- THE PROBLEM
The data should be printed in full, character for character.

- DATA FOR REVIEW
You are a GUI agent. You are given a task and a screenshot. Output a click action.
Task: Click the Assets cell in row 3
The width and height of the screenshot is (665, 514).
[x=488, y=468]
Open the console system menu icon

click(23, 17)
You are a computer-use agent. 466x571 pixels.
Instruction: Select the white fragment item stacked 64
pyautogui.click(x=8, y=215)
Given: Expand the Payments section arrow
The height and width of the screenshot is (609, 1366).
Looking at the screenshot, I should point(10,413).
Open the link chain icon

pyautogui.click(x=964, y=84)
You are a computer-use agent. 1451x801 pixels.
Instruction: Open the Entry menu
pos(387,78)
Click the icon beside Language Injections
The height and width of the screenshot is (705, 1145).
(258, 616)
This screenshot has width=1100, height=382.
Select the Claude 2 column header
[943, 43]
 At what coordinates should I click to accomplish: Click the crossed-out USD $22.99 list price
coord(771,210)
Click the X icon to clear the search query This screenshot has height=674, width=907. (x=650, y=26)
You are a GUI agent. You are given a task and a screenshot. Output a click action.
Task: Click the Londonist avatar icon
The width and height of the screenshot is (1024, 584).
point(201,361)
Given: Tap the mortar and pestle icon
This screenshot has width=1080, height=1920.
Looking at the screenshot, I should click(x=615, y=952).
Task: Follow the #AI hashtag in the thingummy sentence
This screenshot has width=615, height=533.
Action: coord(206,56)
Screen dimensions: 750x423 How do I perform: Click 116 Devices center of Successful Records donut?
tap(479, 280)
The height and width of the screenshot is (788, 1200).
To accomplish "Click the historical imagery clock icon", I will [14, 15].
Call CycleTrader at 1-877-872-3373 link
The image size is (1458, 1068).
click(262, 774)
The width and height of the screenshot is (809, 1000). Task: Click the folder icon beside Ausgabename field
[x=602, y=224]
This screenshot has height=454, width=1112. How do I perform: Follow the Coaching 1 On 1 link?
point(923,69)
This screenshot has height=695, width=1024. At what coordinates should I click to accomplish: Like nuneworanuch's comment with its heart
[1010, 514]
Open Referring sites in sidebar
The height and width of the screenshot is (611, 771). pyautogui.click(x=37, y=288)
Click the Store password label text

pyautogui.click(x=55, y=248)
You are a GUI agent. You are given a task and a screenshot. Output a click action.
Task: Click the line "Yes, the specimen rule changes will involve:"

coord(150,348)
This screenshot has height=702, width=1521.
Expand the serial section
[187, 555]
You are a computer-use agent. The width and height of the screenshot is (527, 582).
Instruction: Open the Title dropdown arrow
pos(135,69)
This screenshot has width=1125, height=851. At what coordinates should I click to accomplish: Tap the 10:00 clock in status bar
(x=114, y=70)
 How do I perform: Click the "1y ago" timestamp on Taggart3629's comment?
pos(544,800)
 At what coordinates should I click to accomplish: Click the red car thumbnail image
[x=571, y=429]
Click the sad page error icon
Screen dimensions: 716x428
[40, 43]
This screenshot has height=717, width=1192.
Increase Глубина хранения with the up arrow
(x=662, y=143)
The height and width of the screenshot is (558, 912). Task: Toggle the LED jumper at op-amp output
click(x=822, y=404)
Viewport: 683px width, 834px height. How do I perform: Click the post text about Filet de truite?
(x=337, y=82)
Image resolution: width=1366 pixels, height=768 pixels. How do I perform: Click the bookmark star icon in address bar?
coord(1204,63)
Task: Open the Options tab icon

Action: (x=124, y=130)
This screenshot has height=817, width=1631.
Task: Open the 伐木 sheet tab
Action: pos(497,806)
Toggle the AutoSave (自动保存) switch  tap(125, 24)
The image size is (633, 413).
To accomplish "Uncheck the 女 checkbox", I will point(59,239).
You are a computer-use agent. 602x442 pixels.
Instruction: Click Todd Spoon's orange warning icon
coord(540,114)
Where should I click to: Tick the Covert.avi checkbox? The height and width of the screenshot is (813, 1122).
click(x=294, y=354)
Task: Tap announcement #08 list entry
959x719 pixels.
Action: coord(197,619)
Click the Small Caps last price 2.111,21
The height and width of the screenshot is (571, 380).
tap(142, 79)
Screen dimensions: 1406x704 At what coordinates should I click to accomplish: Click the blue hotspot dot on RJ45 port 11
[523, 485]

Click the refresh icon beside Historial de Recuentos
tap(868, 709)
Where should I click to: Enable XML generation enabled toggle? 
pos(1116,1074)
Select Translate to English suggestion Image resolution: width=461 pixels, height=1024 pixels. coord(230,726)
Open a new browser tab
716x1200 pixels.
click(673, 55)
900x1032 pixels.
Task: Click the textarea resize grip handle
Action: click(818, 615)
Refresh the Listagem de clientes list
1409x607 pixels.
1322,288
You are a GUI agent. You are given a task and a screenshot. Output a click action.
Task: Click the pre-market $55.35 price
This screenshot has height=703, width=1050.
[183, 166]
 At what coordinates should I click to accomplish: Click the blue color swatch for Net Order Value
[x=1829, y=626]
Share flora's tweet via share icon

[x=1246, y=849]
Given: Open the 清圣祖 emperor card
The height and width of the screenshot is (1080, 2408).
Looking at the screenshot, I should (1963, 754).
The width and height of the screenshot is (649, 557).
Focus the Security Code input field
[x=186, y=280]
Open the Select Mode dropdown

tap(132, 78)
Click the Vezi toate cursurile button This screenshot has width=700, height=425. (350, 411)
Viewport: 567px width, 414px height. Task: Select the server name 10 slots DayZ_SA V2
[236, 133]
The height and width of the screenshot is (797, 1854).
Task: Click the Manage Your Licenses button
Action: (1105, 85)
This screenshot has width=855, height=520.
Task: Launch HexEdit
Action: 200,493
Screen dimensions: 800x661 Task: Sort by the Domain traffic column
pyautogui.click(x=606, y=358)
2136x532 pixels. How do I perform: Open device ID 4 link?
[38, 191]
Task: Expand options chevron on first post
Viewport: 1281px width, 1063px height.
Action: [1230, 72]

- YOUR SOLUTION
You are a GUI agent. You are given a task and a screenshot. Output a click action.
Task: Click the Assets cell in row 3
The width and height of the screenshot is (665, 514).
[x=488, y=468]
Open the console system menu icon

click(23, 17)
You are a computer-use agent. 466x571 pixels.
Instruction: Select the white fragment item stacked 64
pyautogui.click(x=8, y=215)
Given: Expand the Payments section arrow
The height and width of the screenshot is (609, 1366).
Looking at the screenshot, I should point(10,413).
Open the link chain icon

pyautogui.click(x=964, y=84)
You are a computer-use agent. 1451x801 pixels.
Instruction: Open the Entry menu
pos(387,78)
Click the icon beside Language Injections
The height and width of the screenshot is (705, 1145).
(258, 616)
This screenshot has width=1100, height=382.
Select the Claude 2 column header
[943, 43]
 At what coordinates should I click to accomplish: Click the crossed-out USD $22.99 list price
coord(771,210)
Click the X icon to clear the search query This screenshot has height=674, width=907. (x=650, y=26)
You are a GUI agent. You are given a task and a screenshot. Output a click action.
Task: Click the Londonist avatar icon
The width and height of the screenshot is (1024, 584).
point(201,361)
Given: Tap the mortar and pestle icon
This screenshot has width=1080, height=1920.
Looking at the screenshot, I should click(x=615, y=952).
Task: Follow the #AI hashtag in the thingummy sentence
This screenshot has width=615, height=533.
Action: coord(206,56)
Screen dimensions: 750x423 How do I perform: Click 116 Devices center of Successful Records donut?
tap(479, 280)
The height and width of the screenshot is (788, 1200).
To accomplish "Click the historical imagery clock icon", I will [14, 15].
Call CycleTrader at 1-877-872-3373 link
The image size is (1458, 1068).
click(262, 774)
The width and height of the screenshot is (809, 1000). Task: Click the folder icon beside Ausgabename field
[x=602, y=224]
This screenshot has height=454, width=1112. How do I perform: Follow the Coaching 1 On 1 link?
point(923,69)
This screenshot has height=695, width=1024. At what coordinates should I click to accomplish: Like nuneworanuch's comment with its heart
[1010, 514]
Open Referring sites in sidebar
The height and width of the screenshot is (611, 771). pyautogui.click(x=37, y=288)
Click the Store password label text

pyautogui.click(x=55, y=248)
You are a GUI agent. You are given a task and a screenshot. Output a click action.
Task: Click the line "Yes, the specimen rule changes will involve:"

coord(150,348)
This screenshot has height=702, width=1521.
Expand the serial section
[187, 555]
You are a computer-use agent. The width and height of the screenshot is (527, 582).
Instruction: Open the Title dropdown arrow
pos(135,69)
This screenshot has width=1125, height=851. At what coordinates should I click to accomplish: Tap the 10:00 clock in status bar
(x=114, y=70)
 How do I perform: Click the "1y ago" timestamp on Taggart3629's comment?
pos(544,800)
 At what coordinates should I click to accomplish: Click the red car thumbnail image
[x=571, y=429]
Click the sad page error icon
Screen dimensions: 716x428
[40, 43]
This screenshot has height=717, width=1192.
Increase Глубина хранения with the up arrow
(x=662, y=143)
The height and width of the screenshot is (558, 912). Task: Toggle the LED jumper at op-amp output
click(x=822, y=404)
Viewport: 683px width, 834px height. How do I perform: Click the post text about Filet de truite?
(x=337, y=82)
Image resolution: width=1366 pixels, height=768 pixels. How do I perform: Click the bookmark star icon in address bar?
coord(1204,63)
Task: Open the Options tab icon

Action: (x=124, y=130)
This screenshot has height=817, width=1631.
Task: Open the 伐木 sheet tab
Action: pos(497,806)
Toggle the AutoSave (自动保存) switch  tap(125, 24)
The image size is (633, 413).
To accomplish "Uncheck the 女 checkbox", I will point(59,239).
You are a computer-use agent. 602x442 pixels.
Instruction: Click Todd Spoon's orange warning icon
coord(540,114)
Where should I click to: Tick the Covert.avi checkbox? The height and width of the screenshot is (813, 1122).
click(x=294, y=354)
Task: Tap announcement #08 list entry
959x719 pixels.
Action: coord(197,619)
Click the Small Caps last price 2.111,21
The height and width of the screenshot is (571, 380).
tap(142, 79)
Screen dimensions: 1406x704 At what coordinates should I click to accomplish: Click the blue hotspot dot on RJ45 port 11
[523, 485]

Click the refresh icon beside Historial de Recuentos
tap(868, 709)
Where should I click to: Enable XML generation enabled toggle? 
pos(1116,1074)
Select Translate to English suggestion Image resolution: width=461 pixels, height=1024 pixels. coord(230,726)
Open a new browser tab
716x1200 pixels.
click(673, 55)
900x1032 pixels.
Task: Click the textarea resize grip handle
Action: click(818, 615)
Refresh the Listagem de clientes list
1409x607 pixels.
1322,288
You are a GUI agent. You are given a task and a screenshot. Output a click action.
Task: Click the pre-market $55.35 price
This screenshot has height=703, width=1050.
[183, 166]
 At what coordinates should I click to accomplish: Click the blue color swatch for Net Order Value
[x=1829, y=626]
Share flora's tweet via share icon

[x=1246, y=849]
Given: Open the 清圣祖 emperor card
The height and width of the screenshot is (1080, 2408).
Looking at the screenshot, I should (1963, 754).
The width and height of the screenshot is (649, 557).
Focus the Security Code input field
[x=186, y=280]
Open the Select Mode dropdown

tap(132, 78)
Click the Vezi toate cursurile button This screenshot has width=700, height=425. (350, 411)
Viewport: 567px width, 414px height. Task: Select the server name 10 slots DayZ_SA V2
[236, 133]
The height and width of the screenshot is (797, 1854).
Task: Click the Manage Your Licenses button
Action: (1105, 85)
This screenshot has width=855, height=520.
Task: Launch HexEdit
Action: 200,493
Screen dimensions: 800x661 Task: Sort by the Domain traffic column
pyautogui.click(x=606, y=358)
2136x532 pixels. How do I perform: Open device ID 4 link?
[38, 191]
Task: Expand options chevron on first post
Viewport: 1281px width, 1063px height.
Action: [1230, 72]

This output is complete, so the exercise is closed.